Lisse’s repetition of the words “nobody” and “forever” reveal the depth of her distress upon realizing that The Government has left her and her group alone on a new planet. By emphasizing that “nobody” is there to help them, she reveals that despite her animosity towards The Government, she feels lost without its presence. She also feels betrayed, since she and her friends put their trust in The Government, playing The Game and acting like model unemployed citizens rather than rebelling.
“One day out of a lifetime of days. The thought was no longer terrifying but comforting. This was a world of infinite possibilities and we had hardly scratched the surface.”
By viewing life on a new planet as an opportunity rather than a tragedy, Lisse changes her mind set to cope with the disturbing reality that she is stuck on a new world for the rest of her life. She chooses to view her new home as a vast place to explore. This positive reframing allows Lisse to regain a sense of control over her life.
“We had played The Game and the prize was in our hands. What a prize! A whole world, new and unspoiled, like a landscape directly after a snowfall, before the footprints and the wheel ruts, the thaw and the mud. The more I thought about it, the more I wanted to make sure that we didn’t mess up this planet the way humans had ruined the Earth.”
The novel depicts the teens’ life on the new planet as a reward for their performance during The Game. The Government has deemed the teens as worthy of colonizing the new world, like how in Christianity God chooses who is worthy of ascending to heaven.

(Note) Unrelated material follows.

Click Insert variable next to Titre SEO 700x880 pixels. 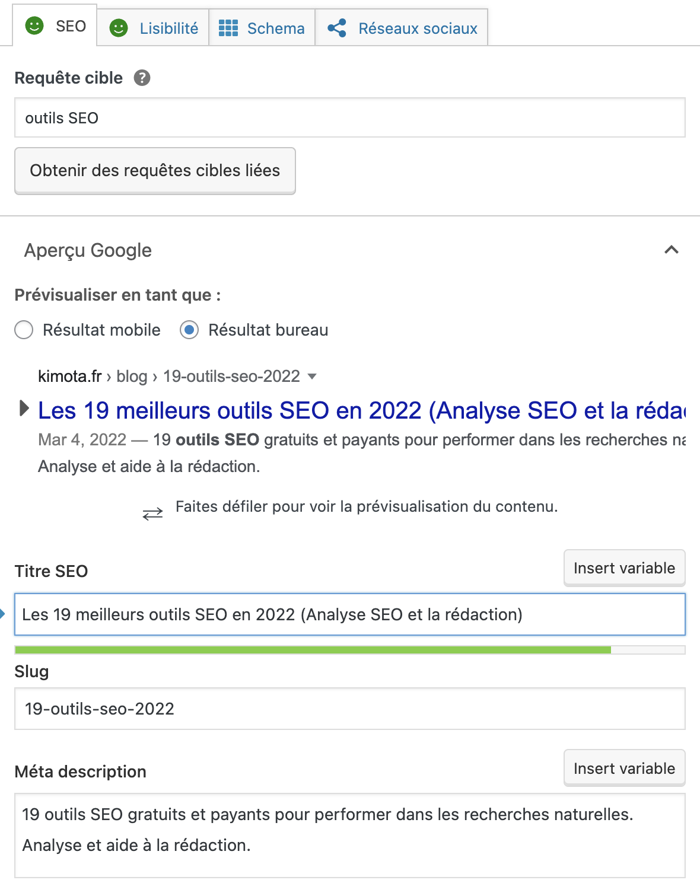tap(624, 568)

Furthermore, the pure, untouched nature of the new planet suggests it is an allusion to the Garden of Eden before the original sin.

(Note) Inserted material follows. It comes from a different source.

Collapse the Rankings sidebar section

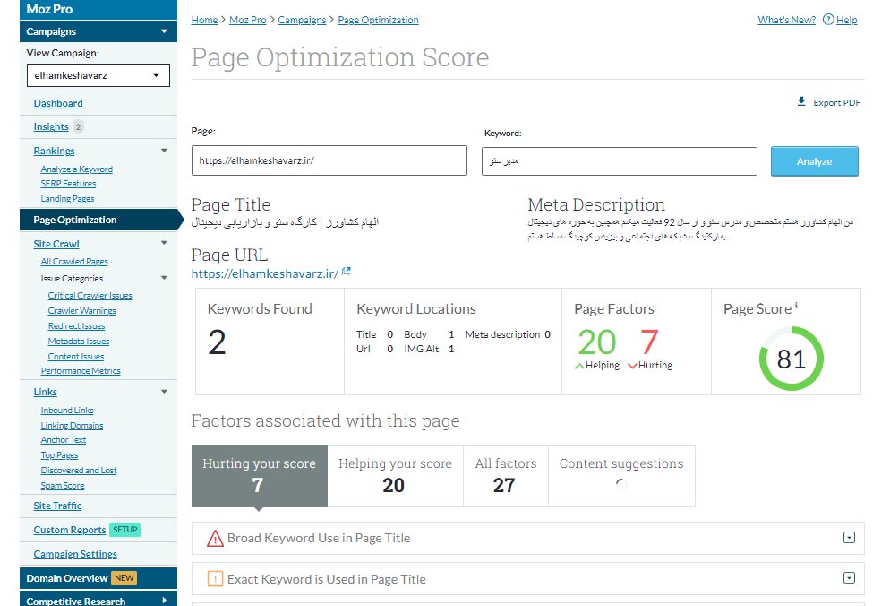pos(164,152)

“I am always amazed that, no matter what we make or how laborious the process is, what we make is beautiful. We are all finding within ourselves sources of expression that must have been driven far inside us back on Earth.”
The beauty Lisse and her fellow colonists find in manual labor, creating everything without the aid of technology, implies that life without modern technology is preferable. Hughes shows the teens idolizing pre-industrial life to show that technology’s drawbacks outweigh its benefits. Furthermore, the novel suggests the return to more traditional living, rather than corrupt city life, allows humans to live more peacefully.
“Our memories hold all the discoveries of humankind: coal, gas, oil, electricity, fission power. Pollution. The end of the line. Pollution caused the sudden drop in fertility that nearly destroyed human life on Earth.”
The novel warns readers of the negative consequences of pollution from modern technology, depicting pollution as the cause of the apocalypse that results in the dystopian future the teens inhabit. Lisse and her companions view human’s past pollution problems as a cautionary tale that they must remember or else they are doomed to repeat it.
“I want her to know what Earth was like for me on Earth, long ago. I don’t want to write a history with dates and names of important people, as Karen could. I don’t want to write the story of Earth’s politics as Trent might, although that comes into it. I don’t even want to write the kind of song history that Paul makes. This is going to be my story. Lisse’s story, for the first girl to be born in our new home on Prize.”
Lisse wants to write her story because she wishes to pass on a record of her experiences to her daughter, the first of the next generation. Her endeavor to write the story in her own way marks the discovery of her true purpose in life, and the reason she was chosen to be part of the group of colonists: she is a storyteller.